> [Task requirements]: The records follow. Retype them without a single change.

> [Provided data]:
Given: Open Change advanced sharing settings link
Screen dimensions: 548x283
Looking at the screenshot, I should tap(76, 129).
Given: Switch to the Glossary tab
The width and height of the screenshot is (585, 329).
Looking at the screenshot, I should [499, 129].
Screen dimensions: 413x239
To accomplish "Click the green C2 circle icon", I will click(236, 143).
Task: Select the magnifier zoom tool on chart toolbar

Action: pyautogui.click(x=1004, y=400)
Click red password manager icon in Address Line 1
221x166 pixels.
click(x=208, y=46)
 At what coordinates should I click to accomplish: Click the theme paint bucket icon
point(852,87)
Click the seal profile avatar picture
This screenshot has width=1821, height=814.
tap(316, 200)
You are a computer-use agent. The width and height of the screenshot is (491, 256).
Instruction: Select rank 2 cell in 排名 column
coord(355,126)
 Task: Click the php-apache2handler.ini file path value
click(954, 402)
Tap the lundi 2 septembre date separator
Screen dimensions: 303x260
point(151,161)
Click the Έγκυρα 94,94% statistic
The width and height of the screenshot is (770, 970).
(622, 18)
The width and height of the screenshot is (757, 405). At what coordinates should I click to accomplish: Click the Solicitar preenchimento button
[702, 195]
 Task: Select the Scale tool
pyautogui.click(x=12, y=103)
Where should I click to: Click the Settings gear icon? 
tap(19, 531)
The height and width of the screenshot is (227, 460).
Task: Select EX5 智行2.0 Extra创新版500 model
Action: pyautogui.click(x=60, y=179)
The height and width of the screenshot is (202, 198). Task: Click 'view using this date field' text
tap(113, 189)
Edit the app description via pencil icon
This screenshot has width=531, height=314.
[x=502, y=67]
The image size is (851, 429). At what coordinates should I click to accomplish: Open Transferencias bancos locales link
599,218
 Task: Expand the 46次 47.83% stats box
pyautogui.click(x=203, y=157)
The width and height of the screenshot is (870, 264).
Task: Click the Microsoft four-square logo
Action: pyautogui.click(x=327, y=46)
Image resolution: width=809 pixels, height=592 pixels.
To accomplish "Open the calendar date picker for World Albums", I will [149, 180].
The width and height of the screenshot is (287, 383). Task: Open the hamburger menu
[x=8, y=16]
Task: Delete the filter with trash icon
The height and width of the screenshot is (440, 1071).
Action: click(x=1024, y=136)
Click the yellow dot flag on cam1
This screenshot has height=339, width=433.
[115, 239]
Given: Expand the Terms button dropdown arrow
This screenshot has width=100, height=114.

> [Task output]:
Given: Open Change advanced sharing settings link
Screen dimensions: 548x283
Looking at the screenshot, I should tap(76, 129).
Given: Switch to the Glossary tab
The width and height of the screenshot is (585, 329).
Looking at the screenshot, I should [499, 129].
Screen dimensions: 413x239
To accomplish "Click the green C2 circle icon", I will click(236, 143).
Task: Select the magnifier zoom tool on chart toolbar

Action: pyautogui.click(x=1004, y=400)
Click red password manager icon in Address Line 1
221x166 pixels.
click(x=208, y=46)
 At what coordinates should I click to accomplish: Click the theme paint bucket icon
point(852,87)
Click the seal profile avatar picture
This screenshot has width=1821, height=814.
tap(316, 200)
You are a computer-use agent. The width and height of the screenshot is (491, 256).
Instruction: Select rank 2 cell in 排名 column
coord(355,126)
 Task: Click the php-apache2handler.ini file path value
click(954, 402)
Tap the lundi 2 septembre date separator
Screen dimensions: 303x260
point(151,161)
Click the Έγκυρα 94,94% statistic
The width and height of the screenshot is (770, 970).
(622, 18)
The width and height of the screenshot is (757, 405). At what coordinates should I click to accomplish: Click the Solicitar preenchimento button
[702, 195]
 Task: Select the Scale tool
pyautogui.click(x=12, y=103)
Where should I click to: Click the Settings gear icon? 
tap(19, 531)
The height and width of the screenshot is (227, 460).
Task: Select EX5 智行2.0 Extra创新版500 model
Action: pyautogui.click(x=60, y=179)
The height and width of the screenshot is (202, 198). Task: Click 'view using this date field' text
tap(113, 189)
Edit the app description via pencil icon
This screenshot has width=531, height=314.
[x=502, y=67]
The image size is (851, 429). At what coordinates should I click to accomplish: Open Transferencias bancos locales link
599,218
 Task: Expand the 46次 47.83% stats box
pyautogui.click(x=203, y=157)
The width and height of the screenshot is (870, 264).
Task: Click the Microsoft four-square logo
Action: pyautogui.click(x=327, y=46)
Image resolution: width=809 pixels, height=592 pixels.
To accomplish "Open the calendar date picker for World Albums", I will [149, 180].
The width and height of the screenshot is (287, 383). Task: Open the hamburger menu
[x=8, y=16]
Task: Delete the filter with trash icon
The height and width of the screenshot is (440, 1071).
Action: click(x=1024, y=136)
Click the yellow dot flag on cam1
This screenshot has height=339, width=433.
[115, 239]
Given: Expand the Terms button dropdown arrow
This screenshot has width=100, height=114.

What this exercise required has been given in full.